Dans un rapport publié le 15 janvier, l'organisation caritative OXFAM India a souligné le poids extraordinaire de la TPS sur les masses. Le rapport indique :

Environ 64 % des 14,83 milliards de roupies de la taxe sur les produits et services (TPS) proviendront des 50 % les plus pauvres de la population en 2021-22. Selon les estimations, 33 % de la TPS provient des 40 % du milieu et seulement 3 % des 10 % du haut de l'échelle.

La majorité des Indiens n'ont pas d'emploi régulier et gagnent leur vie dans ce que l'on appelle le « secteur informel », composé de petits vendeurs de beignets sur le bord des routes et d'autres colporteurs, de travailleurs occasionnels quotidiens, de domestiques, etc. Étant donné qu'aucun nouvel emploi n'est créé, en particulier dans le secteur manufacturier, qui ne représente que 15 % du PIB de l'Inde, de plus en plus de jeunes sont contraints de se débrouiller seuls en tant que « travailleurs indépendants ». La situation des masses indiennes est si désespérée que, selon une étude menée par la Foundation for Agrarian Study (FAS), les données de l'enquête gouvernementale sur les dépenses de consommation des ménages en 2022-23 ont révélé que plus de 360 millions de personnes n'ont pas les moyens de se nourrir quotidiennement, de se soigner et de se loger.

Malgré tous les discours sur le taux de croissance économique de l'Inde qui fait l'« envie » du monde, l'économie indienne est en grande difficulté, même du point de vue tout à fait grossier des économistes bourgeois. Les investissements en capitaux étrangers et nationaux ont chuté au cours de la dernière décennie. Au cours de l'année fiscale 2024, les entrées d'IDE (investissements directs étrangers) ont chuté de 62,17 % pour atteindre 10,58 milliards de dollars, soit le niveau le plus bas depuis 17 ans.

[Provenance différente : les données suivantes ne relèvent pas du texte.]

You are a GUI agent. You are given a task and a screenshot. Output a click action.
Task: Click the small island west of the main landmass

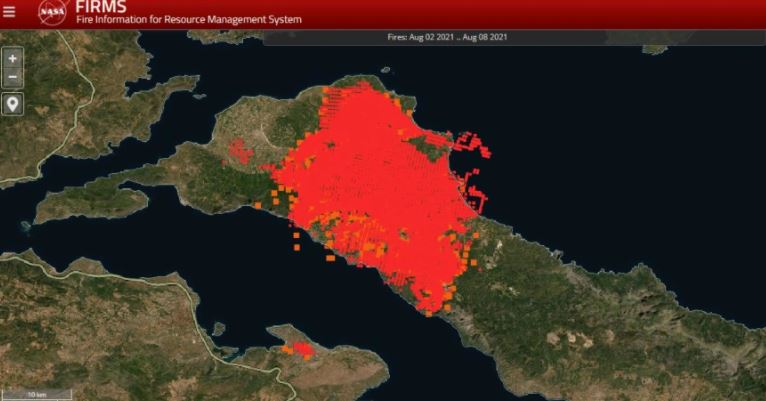pos(90,203)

Le besoin d'investissements est si criant que le conseiller économique principal de l'Inde, V. Anantha Nageswaran, a préconisé l'année dernière que l'économie indienne s'intègre dans les chaînes d'approvisionnement mondiales de la Chine ou qu'elle encourage les investissements directs étrangers en provenance de Chine. Et ce, alors même que New Delhi s'intègre de plus en plus dans la stratégie de guerre des États-Unis contre Pékin.